Mesmo não conhecendo os caminhos da regeneração, os cardiologistas sabem que essa certeza mudará muita coisa na maneira como se trata o coração. Terapias à base de medicações que estimulem essa capacidade poderão ser criadas, diminuindo a necessidade de intervenções mais agressivas. No caso dos transplantes, a opção pelo modelo que preserva o coração doente passará a ser ainda mais considerada."O que aconteceu com Hannah nos levará a examinar as chances de o coração se recuperar na hora de optar pelo tipo de transplante", diz o cirurgião José Pedro da Silva, do Hospital Beneficência Portuguesa, em São Paulo.

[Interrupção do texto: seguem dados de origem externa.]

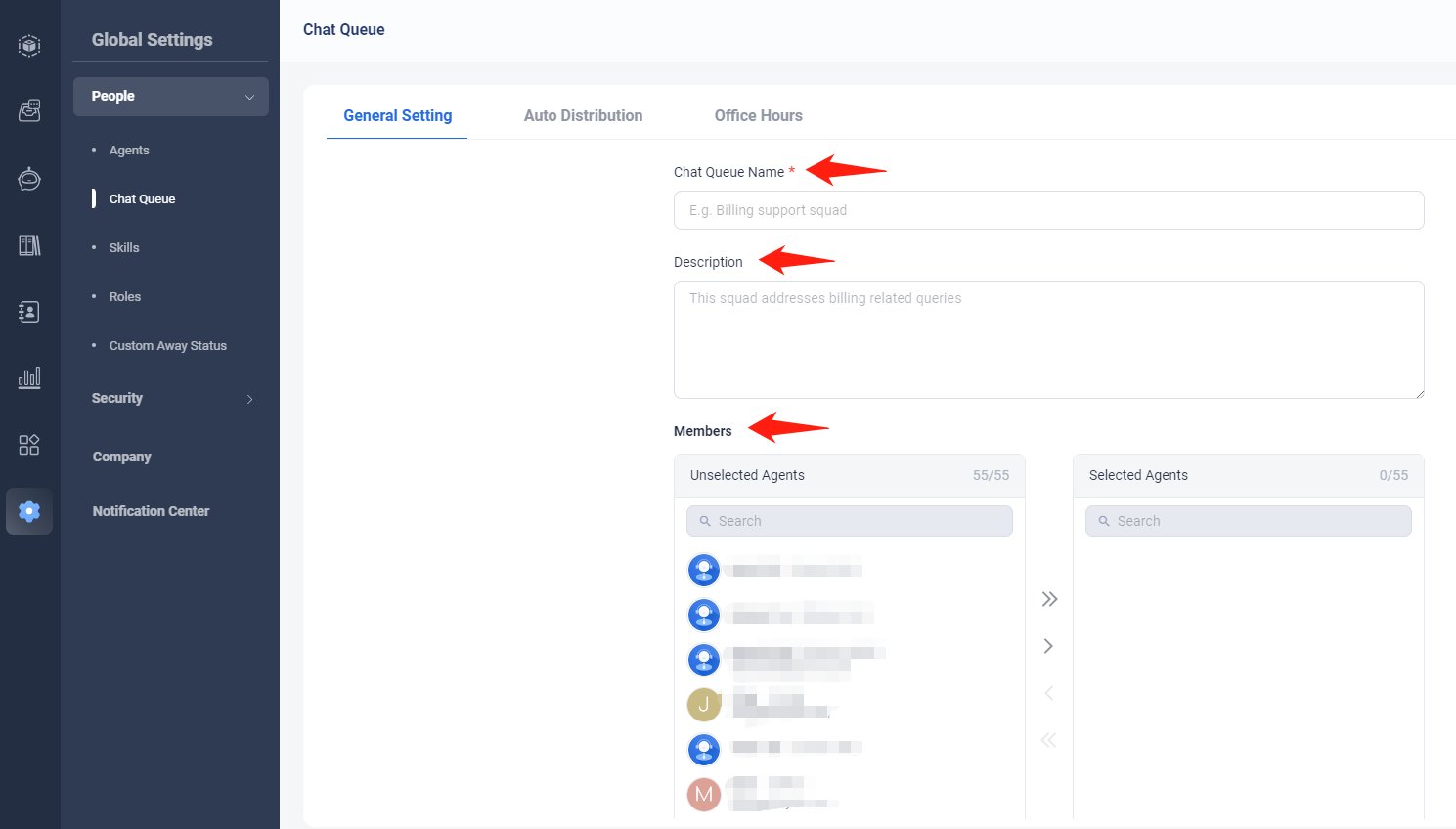This screenshot has width=1456, height=829.
Task: Open the chatbot robot icon
Action: (x=29, y=179)
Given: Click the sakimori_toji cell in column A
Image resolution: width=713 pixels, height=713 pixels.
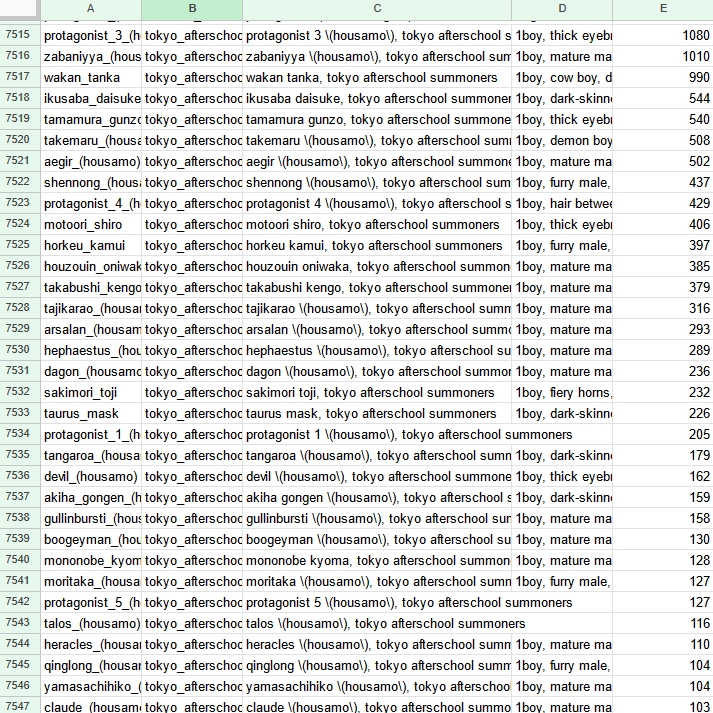Looking at the screenshot, I should (x=91, y=392).
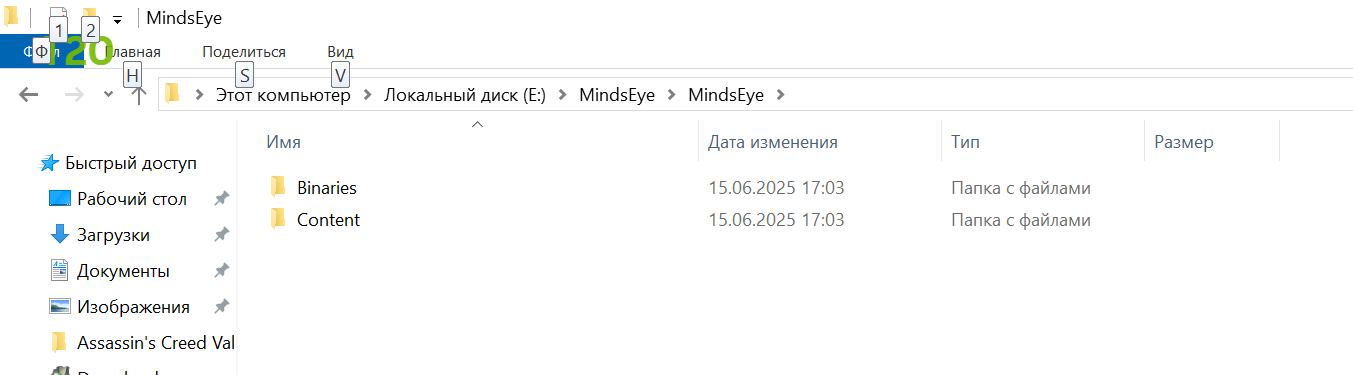Open Изображения pictures icon in sidebar
Image resolution: width=1353 pixels, height=375 pixels.
coord(60,307)
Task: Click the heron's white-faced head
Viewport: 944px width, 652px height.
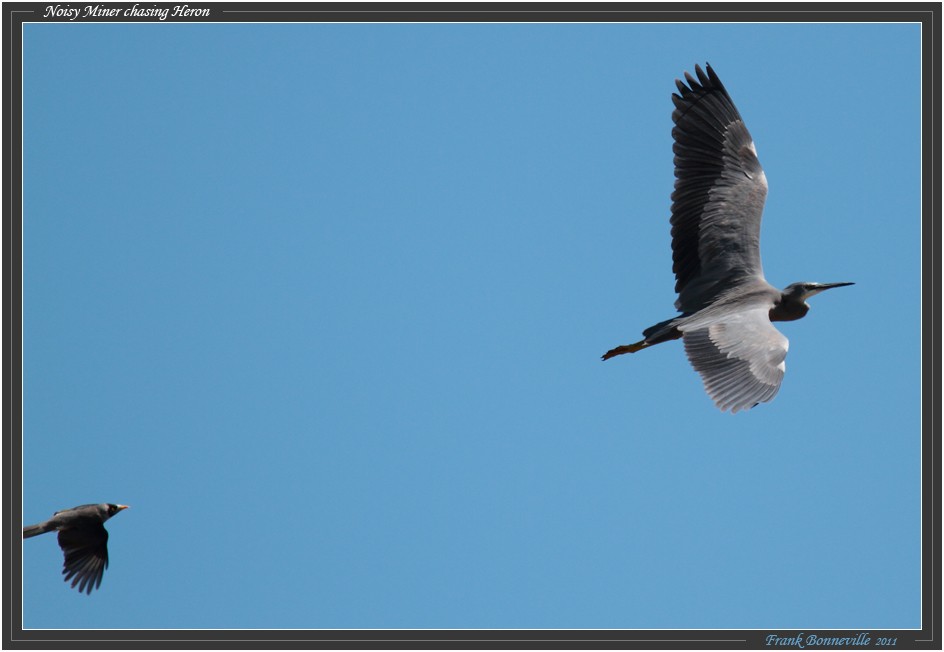Action: [x=798, y=291]
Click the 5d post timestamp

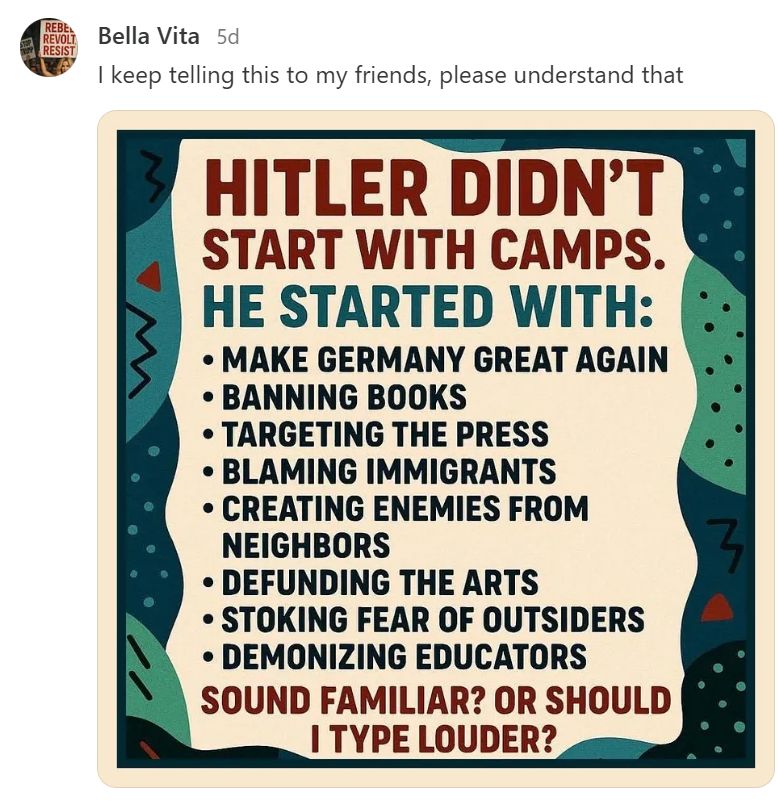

Em princípio, só não apresentariam condições de regeneração órgãos que sofreram múltiplos infartos (neles, as artérias provavelmente estão muito comprometidas) ou que apresentam lesão em mais de 45% de sua área. "Mas se as possibilidades forem grandes, deixar os dois corações pode ser uma alternativa interessante. Há uma tendência de se procurar meios de fazer essa espécie de ponte para a recuperação do coração nativo." Do ponto de vista físico, manter dois corações dá mais vigor à engrenagem que nos mantém vivos. Do ponto de vista emocional, quem sabe também não nos ajudaria a amenizar o impacto das emoções?